- [ABOUT THIS EXERCISE]: Count each line below that has "Expand" anywhere in it. Answer with the total alone.

- [EXTRACTED DATA]:
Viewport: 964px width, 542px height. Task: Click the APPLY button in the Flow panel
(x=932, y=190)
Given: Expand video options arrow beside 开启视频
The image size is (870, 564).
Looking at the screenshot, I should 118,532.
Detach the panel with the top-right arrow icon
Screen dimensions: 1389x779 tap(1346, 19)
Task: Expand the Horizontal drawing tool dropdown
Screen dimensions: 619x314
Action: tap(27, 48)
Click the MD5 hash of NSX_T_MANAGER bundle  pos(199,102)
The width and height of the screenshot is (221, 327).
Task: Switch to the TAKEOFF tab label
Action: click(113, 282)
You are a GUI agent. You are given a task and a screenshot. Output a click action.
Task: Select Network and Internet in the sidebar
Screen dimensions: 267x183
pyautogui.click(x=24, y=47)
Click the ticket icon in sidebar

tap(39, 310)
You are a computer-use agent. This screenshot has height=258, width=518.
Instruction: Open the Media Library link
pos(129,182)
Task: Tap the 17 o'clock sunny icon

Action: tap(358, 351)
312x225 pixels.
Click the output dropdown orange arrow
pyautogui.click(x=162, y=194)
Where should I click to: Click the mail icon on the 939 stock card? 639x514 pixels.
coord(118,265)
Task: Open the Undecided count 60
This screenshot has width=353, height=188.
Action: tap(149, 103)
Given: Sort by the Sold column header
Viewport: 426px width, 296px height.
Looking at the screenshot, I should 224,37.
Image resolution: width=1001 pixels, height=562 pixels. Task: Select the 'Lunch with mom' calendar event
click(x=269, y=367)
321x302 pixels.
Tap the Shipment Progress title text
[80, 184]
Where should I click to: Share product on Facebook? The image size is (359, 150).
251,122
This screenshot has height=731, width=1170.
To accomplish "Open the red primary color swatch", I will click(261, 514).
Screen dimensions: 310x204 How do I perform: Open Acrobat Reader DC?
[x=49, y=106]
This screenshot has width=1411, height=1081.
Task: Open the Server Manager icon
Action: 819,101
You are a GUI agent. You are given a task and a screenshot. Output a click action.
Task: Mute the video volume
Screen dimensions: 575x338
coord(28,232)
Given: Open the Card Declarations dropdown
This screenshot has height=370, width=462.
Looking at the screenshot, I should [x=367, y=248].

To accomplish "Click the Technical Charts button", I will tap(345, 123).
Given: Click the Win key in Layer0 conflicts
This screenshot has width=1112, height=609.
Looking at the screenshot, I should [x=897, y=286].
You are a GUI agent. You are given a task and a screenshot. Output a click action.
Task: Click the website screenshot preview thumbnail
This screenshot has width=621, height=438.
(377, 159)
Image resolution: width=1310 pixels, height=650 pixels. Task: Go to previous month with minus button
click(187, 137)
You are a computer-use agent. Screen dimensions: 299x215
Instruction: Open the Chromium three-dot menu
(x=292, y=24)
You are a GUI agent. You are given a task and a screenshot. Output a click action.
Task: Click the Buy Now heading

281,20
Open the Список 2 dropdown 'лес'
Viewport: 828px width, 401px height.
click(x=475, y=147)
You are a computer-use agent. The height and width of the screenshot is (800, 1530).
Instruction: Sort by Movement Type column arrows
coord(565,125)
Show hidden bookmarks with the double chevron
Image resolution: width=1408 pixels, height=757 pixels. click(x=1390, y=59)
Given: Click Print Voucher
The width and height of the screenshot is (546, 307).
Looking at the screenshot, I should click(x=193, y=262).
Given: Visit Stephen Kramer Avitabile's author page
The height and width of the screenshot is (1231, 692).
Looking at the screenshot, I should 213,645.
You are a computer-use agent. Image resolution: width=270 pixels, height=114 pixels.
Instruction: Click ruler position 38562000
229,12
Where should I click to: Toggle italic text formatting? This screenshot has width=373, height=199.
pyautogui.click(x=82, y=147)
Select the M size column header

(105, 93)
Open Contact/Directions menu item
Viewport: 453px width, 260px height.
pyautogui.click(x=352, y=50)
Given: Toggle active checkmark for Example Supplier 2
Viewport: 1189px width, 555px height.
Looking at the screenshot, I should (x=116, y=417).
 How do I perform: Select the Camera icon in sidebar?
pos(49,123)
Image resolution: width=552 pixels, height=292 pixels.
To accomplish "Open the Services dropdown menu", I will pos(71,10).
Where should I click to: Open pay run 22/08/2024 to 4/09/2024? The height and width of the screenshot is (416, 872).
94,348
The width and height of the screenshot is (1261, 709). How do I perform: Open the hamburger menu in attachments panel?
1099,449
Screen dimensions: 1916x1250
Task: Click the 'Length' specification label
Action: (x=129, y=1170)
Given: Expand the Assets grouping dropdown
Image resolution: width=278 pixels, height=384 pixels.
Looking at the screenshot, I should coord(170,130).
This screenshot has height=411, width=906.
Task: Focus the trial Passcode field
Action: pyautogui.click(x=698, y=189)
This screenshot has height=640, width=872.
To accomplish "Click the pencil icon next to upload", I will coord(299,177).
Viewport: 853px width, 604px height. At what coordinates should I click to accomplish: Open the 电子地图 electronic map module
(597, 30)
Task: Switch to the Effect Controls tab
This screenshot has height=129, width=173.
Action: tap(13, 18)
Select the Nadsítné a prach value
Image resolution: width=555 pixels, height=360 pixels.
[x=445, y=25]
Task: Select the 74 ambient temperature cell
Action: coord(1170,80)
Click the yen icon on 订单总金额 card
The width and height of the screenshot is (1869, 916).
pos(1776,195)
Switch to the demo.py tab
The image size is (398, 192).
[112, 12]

- [ANSWER TO THIS PROBLEM]: 3